The PC: Euro ’85, Part 12 … Stefan Zweig and his world of yesterday.
A weekly column by Roger A. Baylor.
(Twelfth in a series chronicling my travel year 1985)
Three decades have passed since my first visit to Vienna, and in many respects that “first time” feeling still lingers. I think about it regularly, and perhaps the aura owes to the ultimate success of the Viennese in reinventing their city (and country) for success in the modern world following a string of catastrophes that began when Franz Ferdinand’s death in 1914 was seized upon as an excuse to go to war.
Bad, bad idea.
Today’s world seems far more complicated than the pre-internet Reagan era, and yet by all accounts the Austrian capital still ladles out pre-World War I history as a staple of the tourist trade. Nostalgia usually sells fairly well anywhere, but arguably Vienna has an advantage in the person of Stefan Zweig, an otherwise forgotten historical figure who has enjoyed an amazing renaissance 70 years after his death.

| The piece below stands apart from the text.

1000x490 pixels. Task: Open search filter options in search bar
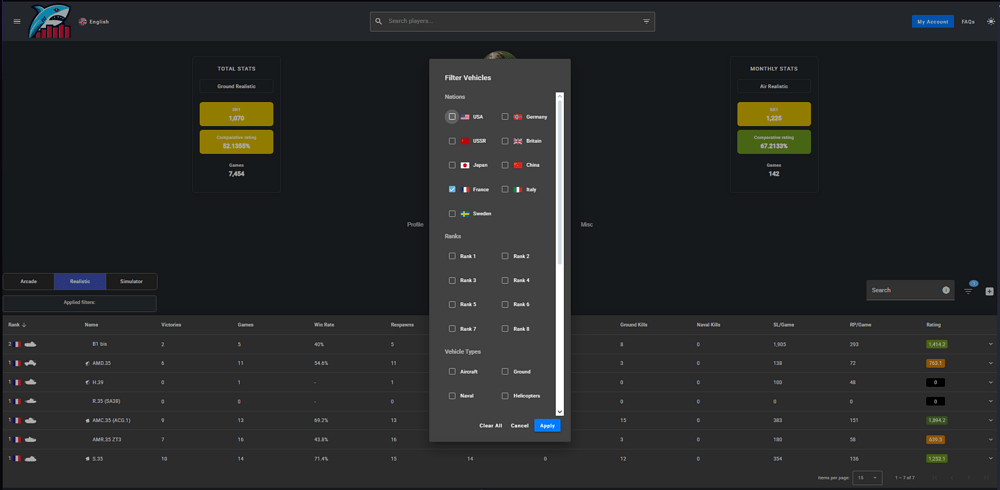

As a case in point, director Wes Anderson’s 2014 film “The Grand Budapest Hotel” was inspired by Zweig’s life and writings. The movie depicts an imaginary version of a pre-WWI epoch previously articulated by Zweig, who felt a distinctively Viennese nostalgic yearning for something that may or may not have existed, and wrote about it only a few years after the period in question.
Before I leave Vienna in 1985, trundling onto a train at Westbahnhof bound for Salzburg, it’s worth a brief survey of Zweig. Three decades ago, I was barely aware he existed. Now, in spite of a few misgivings about his writing style, it’s hard to make sense of it all without his first-hand testimony.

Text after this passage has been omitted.